Material:
☆ ☆ ☆ ☆ ☆
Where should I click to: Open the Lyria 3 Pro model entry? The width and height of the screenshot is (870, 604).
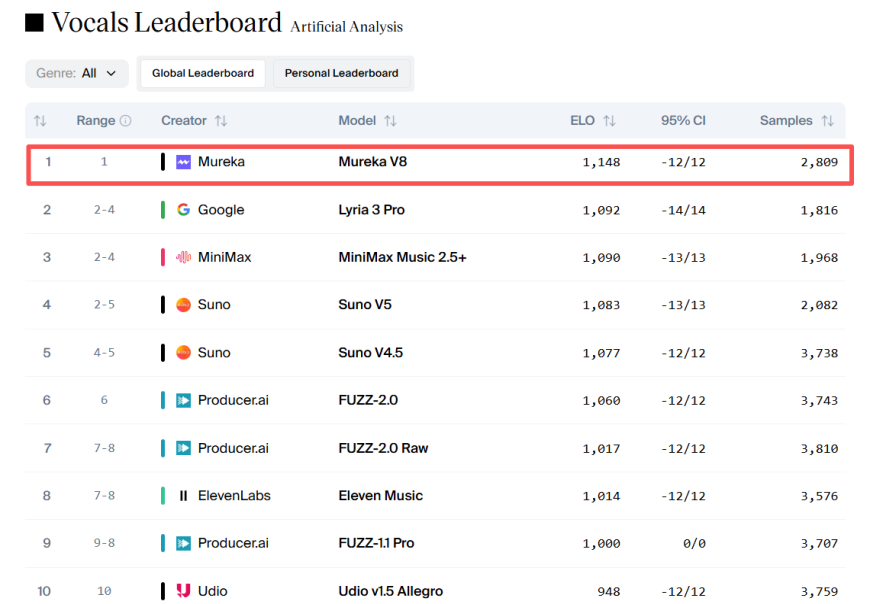(x=371, y=210)
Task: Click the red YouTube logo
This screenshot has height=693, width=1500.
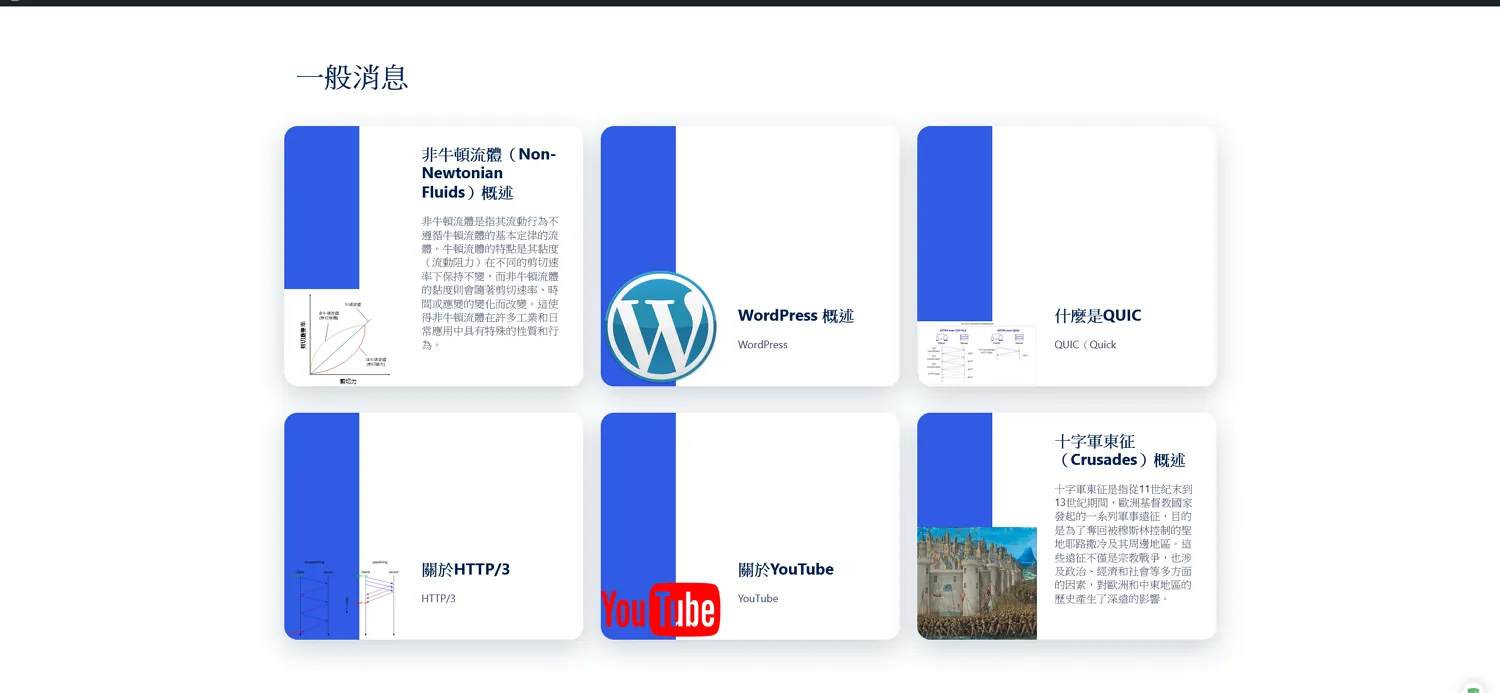Action: (x=660, y=609)
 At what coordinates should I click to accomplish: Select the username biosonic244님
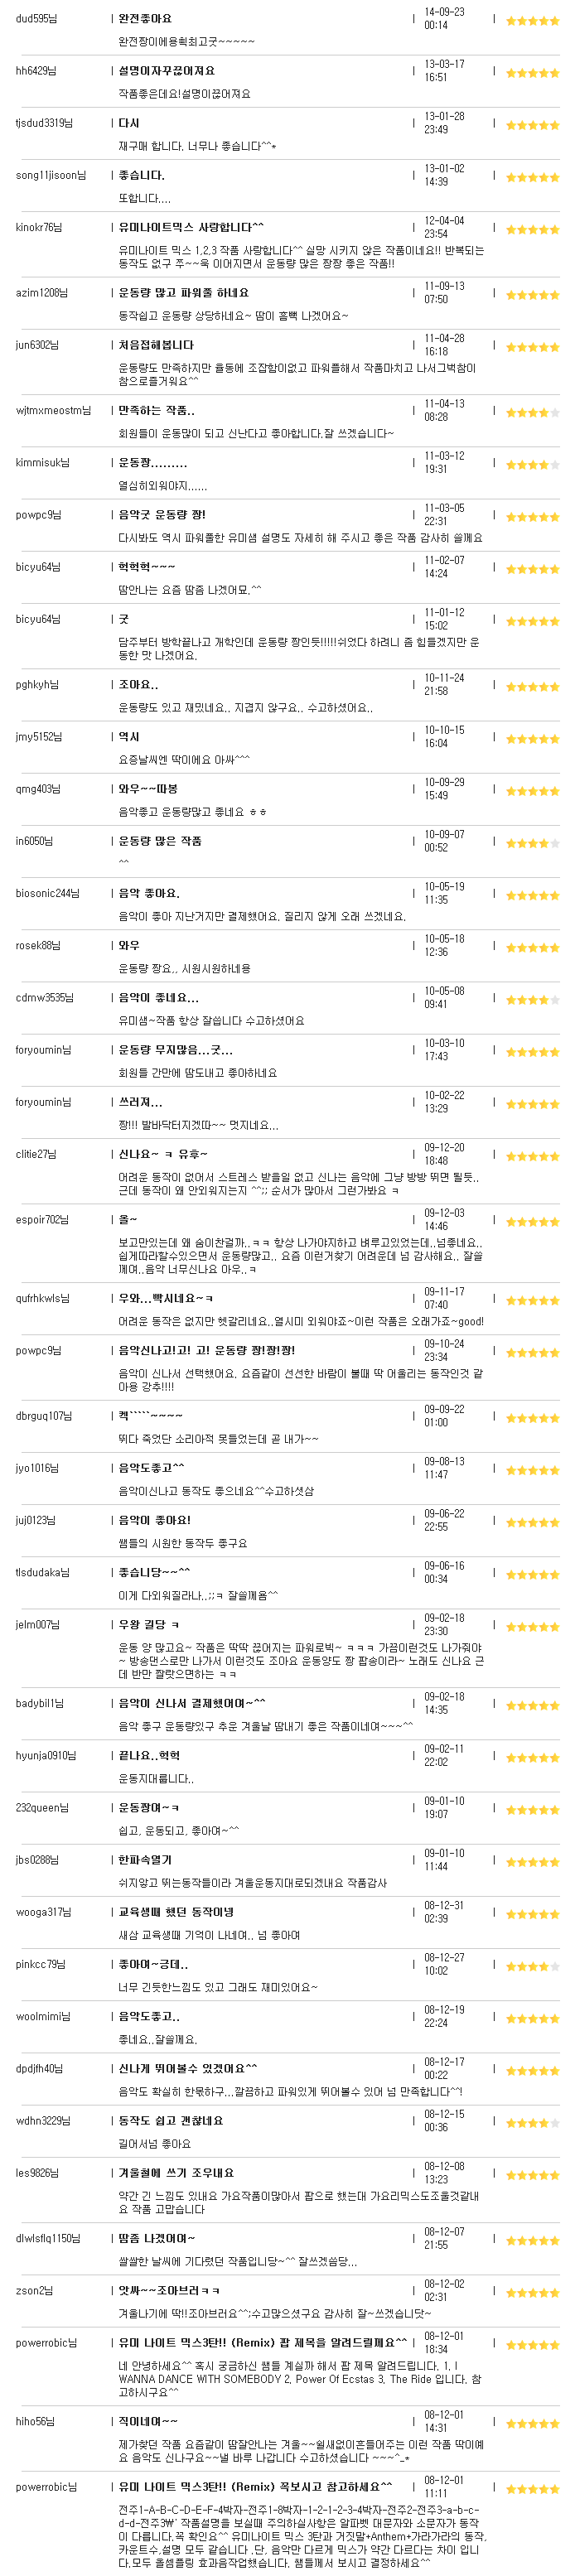48,893
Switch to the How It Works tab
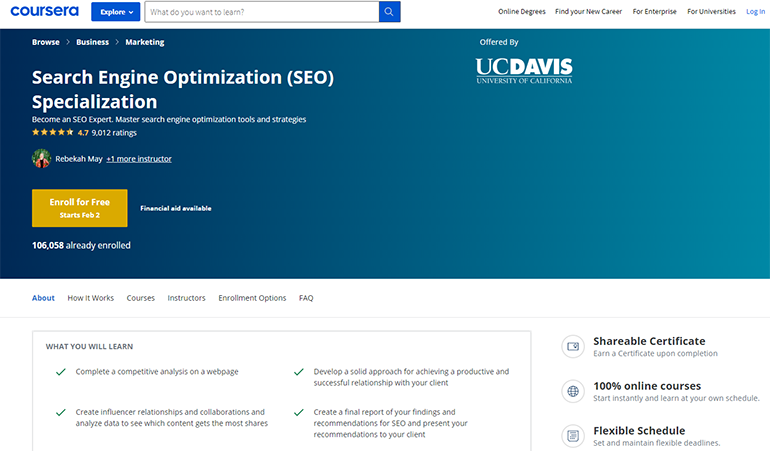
☆ ☆ ☆ ☆ ☆
Task to carry out: Pick out each line of the records that contains the word "should". Case counts.

Answer to this problem:
Where should I click to: Open the Lyria 3 Pro model entry? The width and height of the screenshot is (870, 604).
 At what coordinates should I click to accomplish: Select the username biosonic244님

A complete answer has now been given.